Hoy tocaba, como dice el amigo Álvaro, localizar en las anfractuosidades de los alrededores de la Aguja del Sultán, la cabaña Alfredo. Ni soñando habría dado con ella si alguna hada madrina, hado en realidad, no me hubiera proporcionado la ubicación. Imposible de los imposibles. Todos sabemos de sobra las maravillas que encierra la Pedriza, pero ni nosotros mismos aún sabiéndolo somos capaces de conocer hasta dónde pueden llegar esas maravillas, rincones rodeados de enormes bloques como de cuento, riachuelos cantarines, bosques hermosos e impenetrables, túneles rocosos, espacios de esos de… y ahora por dónde cojones salgo de aquí, por dónde paso, repechos de roca inesperados por donde asoman sus cabezotas a esta hora color ámbar los ciclópeos señores de este reino. 

Mi hado, que ya ha venido por aquí más de una vez, en la última ocasión exploró la posibilidad de evitar un gran rodeo por más allá del callejón de las Abejas, y su intuición pedricera se ha portado tan excelentemente que encontró el modo de llegar al chozo por el camino más bonito que pueda darse. Lo ha bautizado con el nombre de Sendero Paraíso. “Yo lo llamo paraíso, dice, porque para mí es un paraíso de paz, un bosque precioso con unos acebos ahora adornados con sus frutos rojos, esa muralla de las derecha tan umbría y formidable... y el vivac, con su arroyo al lado, esa zona tan solitaria y alejada de todo: paraíso total”. Y mi hado tiene razón.

------------------------------

■ CONSIGNA
Copia literalmente del relato sobre la Pedriza el fragmento que va desde "Mi hado, que" hasta "hado tiene razón.", ambos incluidos. Apóyate únicamente en el relato sobre la Pedriza.

■ DATOS PROPORCIONADOS

------------------------------

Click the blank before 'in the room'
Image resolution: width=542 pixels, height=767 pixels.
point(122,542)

------------------------------

■ RESULTADO
Mi hado, que ya ha venido por aquí más de una vez, en la última ocasión exploró la posibilidad de evitar un gran rodeo por más allá del callejón de las Abejas, y su intuición pedricera se ha portado tan excelentemente que encontró el modo de llegar al chozo por el camino más bonito que pueda darse. Lo ha bautizado con el nombre de Sendero Paraíso. “Yo lo llamo paraíso, dice, porque para mí es un paraíso de paz, un bosque precioso con unos acebos ahora adornados con sus frutos rojos, esa muralla de las derecha tan umbría y formidable... y el vivac, con su arroyo al lado, esa zona tan solitaria y alejada de todo: paraíso total”. Y mi hado tiene razón.